What to produce:
Can you update the lines from the one holding "Task: Click the empty Role field" through the one holding "The width and", inclusive, so that "empty" becomes "blank" and nothing else changes?

Stored data:
───

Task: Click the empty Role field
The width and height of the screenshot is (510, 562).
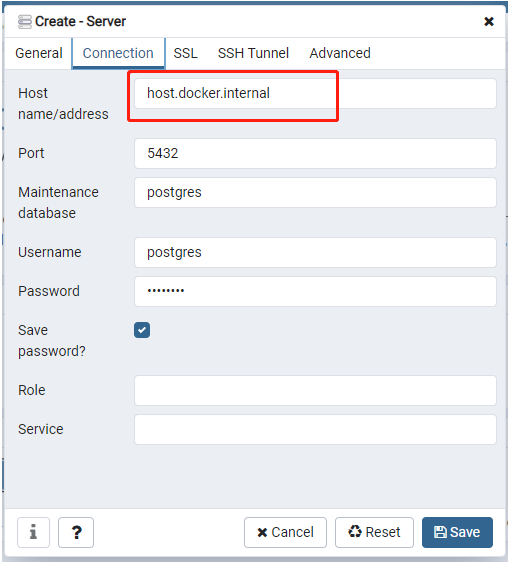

───

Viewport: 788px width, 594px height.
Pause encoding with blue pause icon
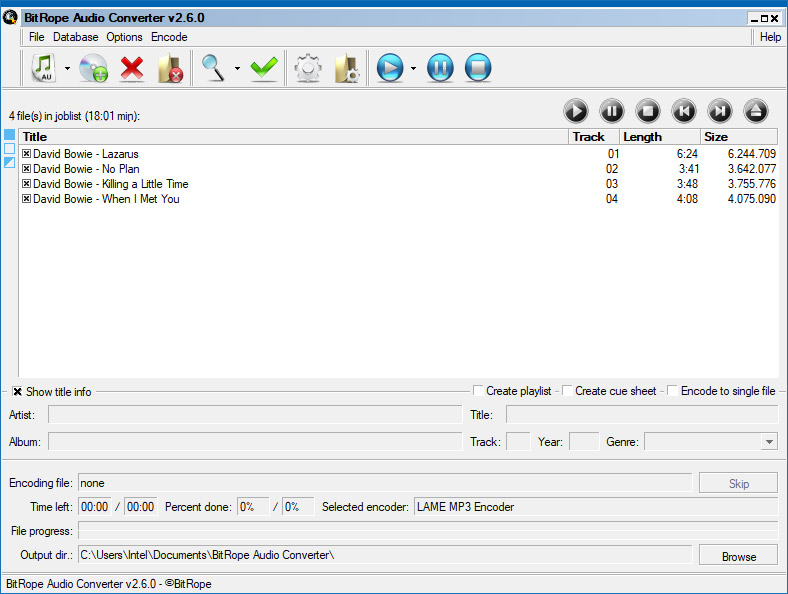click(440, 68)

───

Output of the task:
Task: Click the blank Role field
The width and height of the screenshot is (510, 562).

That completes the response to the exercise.